The alerting system does not, "in any circumstance, require the ISP to terminate an Internet subscriber's account," the coalition said.
The "mitigation measures" -- which are not mandatory -- may include temporary reduction of Internet speeds, or redirection to a landing page notifying the subscriber to contact the ISP.
The system will let subscribers appeal for an independent review to determine whether the online activity in question is lawful or if their account was identified in error. The CAS coalition said the agreement establishes no new laws or regulations and that ISPs will not provide their subscribers' names to rights' holders under the alerting system.
The Center for Democracy & Technology and Public Knowledge were supportive of the initiative.
"Today's agreement has the potential to be an important educational vehicle that will help reduce online copyright infringement," the groups said in a joint statement. "A voluntary, notification-centric approach can sidestep many of the serious concerns that would be raised by government mandates, the adoption of new snooping or filtering technologies, or a draconian 'three strikes' approach centered on disconnecting Internet users."
The groups and companies behind the Copyright Alert System pointed to a 2007 study by the Institute for Policy Innovation that found content theft costs the U.S. economy annually more than 373,000 jobs, $16 billion in lost earnings, and $3 billion in lost federal, state and local government tax revenue.
The CAS members called out New York Gov. Andrew Cuomo for "his deep involvement and personal efforts" as attorney general of the State of New York to bring the parties together.
Currently, ISPs notify subscribers about alleged content theft but there has been no industry-wide standard for doing so. In addition to the warning system, the agreement also establishes a Center for Copyright Information to support implementation of the system and educate consumers about the importance of copyright.

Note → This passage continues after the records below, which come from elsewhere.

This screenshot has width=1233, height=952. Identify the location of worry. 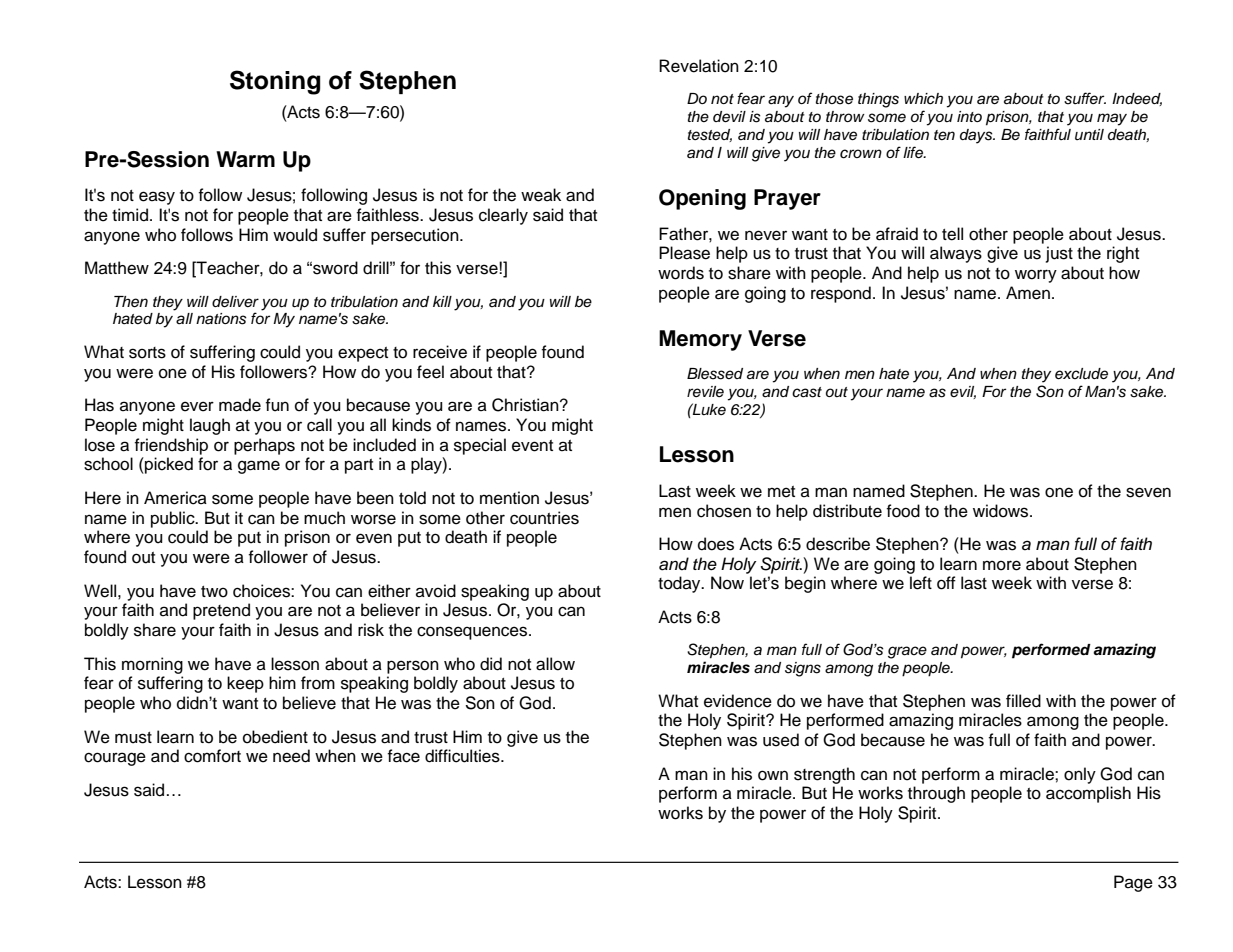
(1036, 276).
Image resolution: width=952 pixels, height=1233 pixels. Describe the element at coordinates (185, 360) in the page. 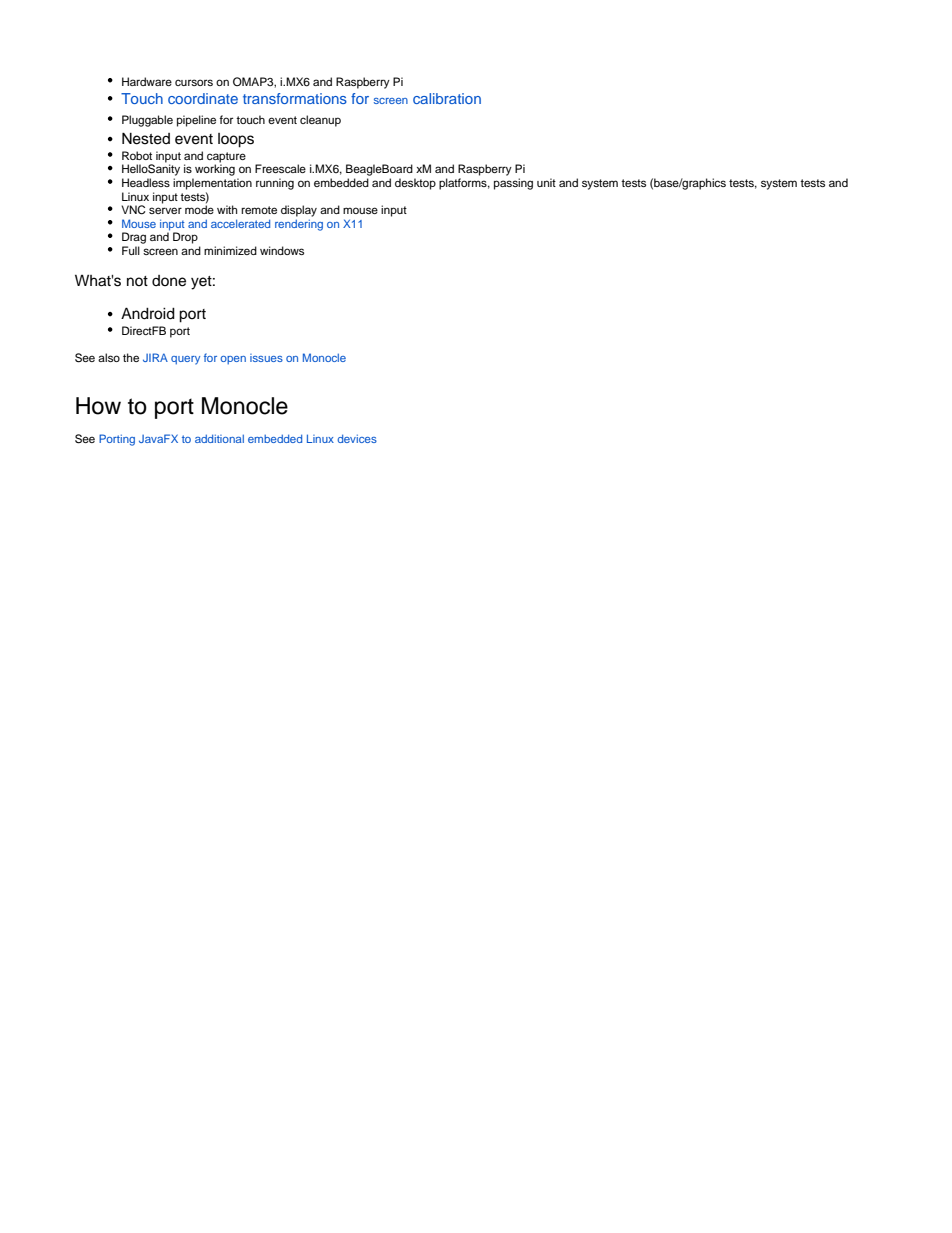

I see `query` at that location.
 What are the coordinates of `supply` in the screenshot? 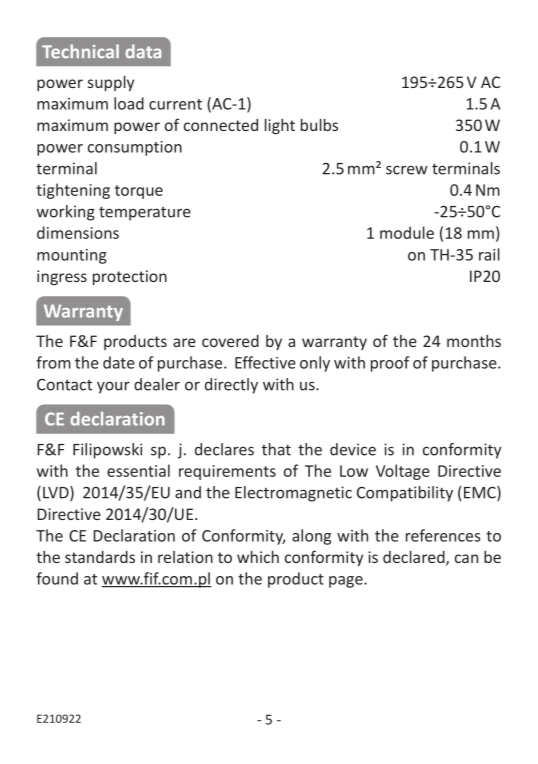 It's located at (111, 83).
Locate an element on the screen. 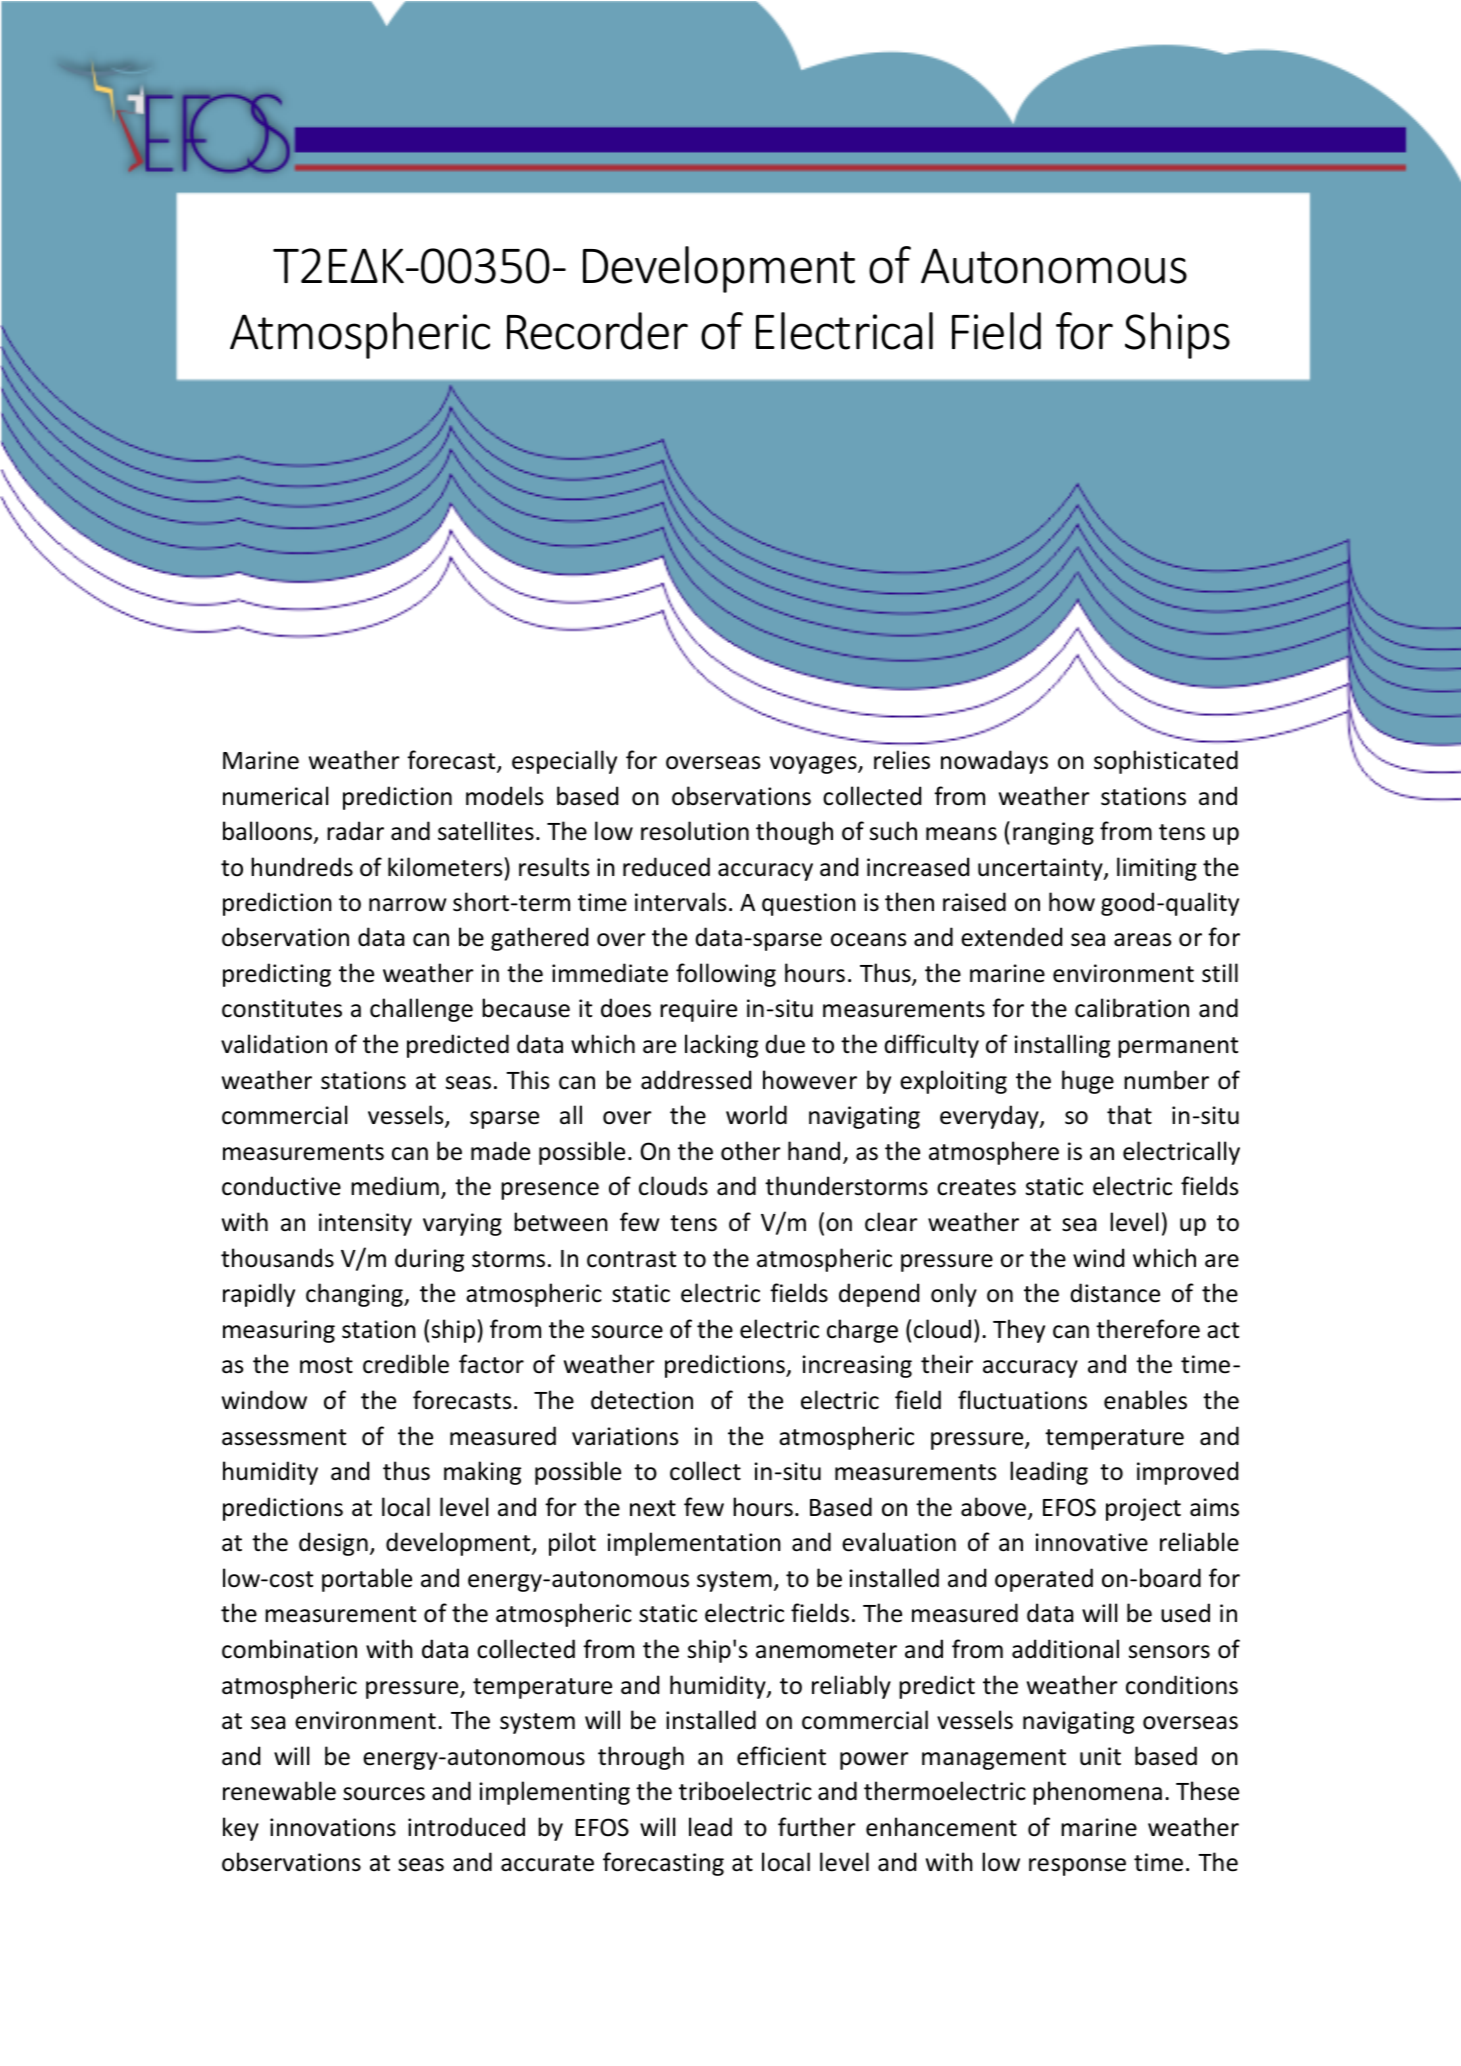  Recorder is located at coordinates (597, 331).
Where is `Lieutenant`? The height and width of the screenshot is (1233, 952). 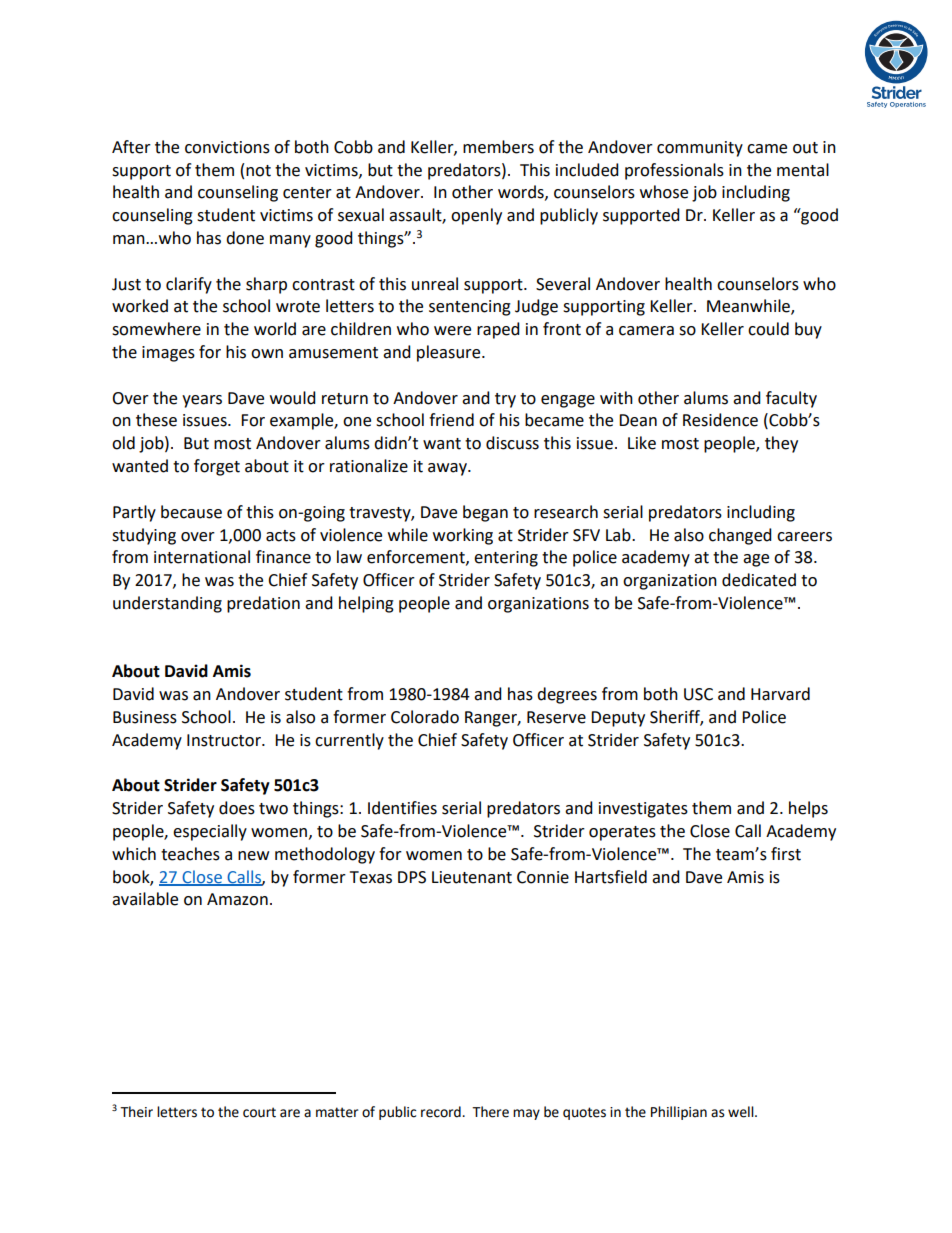
Lieutenant is located at coordinates (472, 877).
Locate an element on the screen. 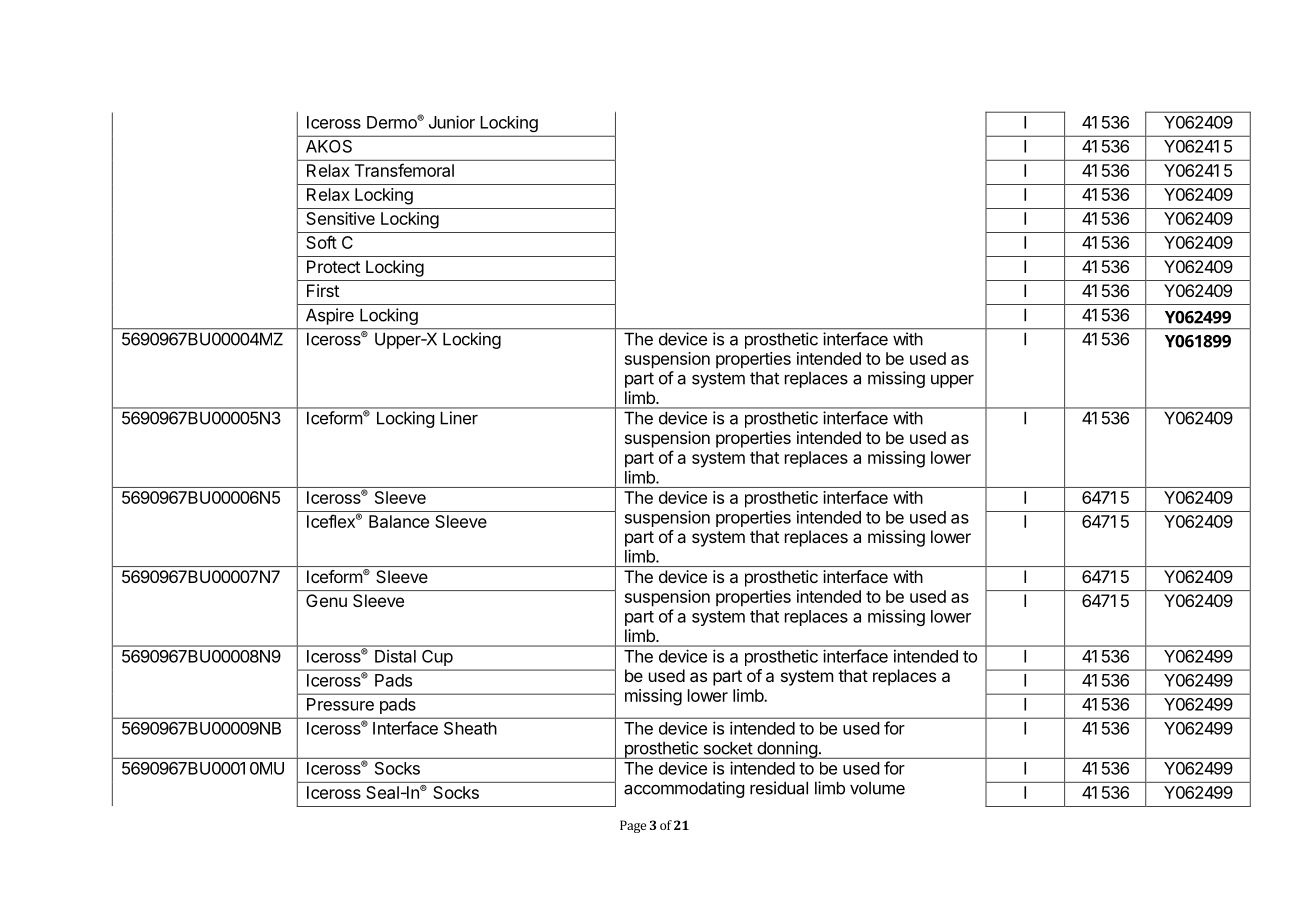 The height and width of the screenshot is (924, 1308). Pressure is located at coordinates (340, 704).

"This groundbreaking agreement ushers in a new day and a fresh approach to addressing the digital theft of copyrighted works," RIAA president Cary Sherman said in a statement. "We hope that it signals a new era in which all of us in the technology and entertainment value chain work collaboratively to make the Internet a more safe and legal experience for users."
The Copyright Alert System members emphasized that many times subscribers -- particularly parents -- aren't aware that their Internet accounts are being used for piracy. Once they're notified of the issue, most broadband subscribers will take steps to ensure the theft doesn't happen again, the companies said.
The approach addresses online piracy in a way "that respects the privacy and rights of our subscribers," according to Verizon general counsel Randal Milch. The effort is "designed to notify and educate customers, not to penalize them," he added.
Both the Center for Copyright Information and the Copyright Alert System are voluntary collaborations among the companies involved, the coalition noted. Additional materials on CAS are available at www.copyrightinformation.org.
Also voicing support for the initiative was Arts+Labs, an antipiracy group whose members include the American Society of Composers, Authors and Publishers (ASCAP), AT&T, BMI, Cisco Systems, Microsoft, NBC Universal, Songwriters Guild of America, Verizon and Viacom.
"Sharing information as outlined in the Copyright Alert System provides consumers with the opportunity to better control their online experience and to support the continued creation of the online content they enjoy," the group said. "We believe this partnership is an important action against online theft that threatens the continued creation of quality content and could undermine all users' online experience."
-- John Eggerton contributed to this article.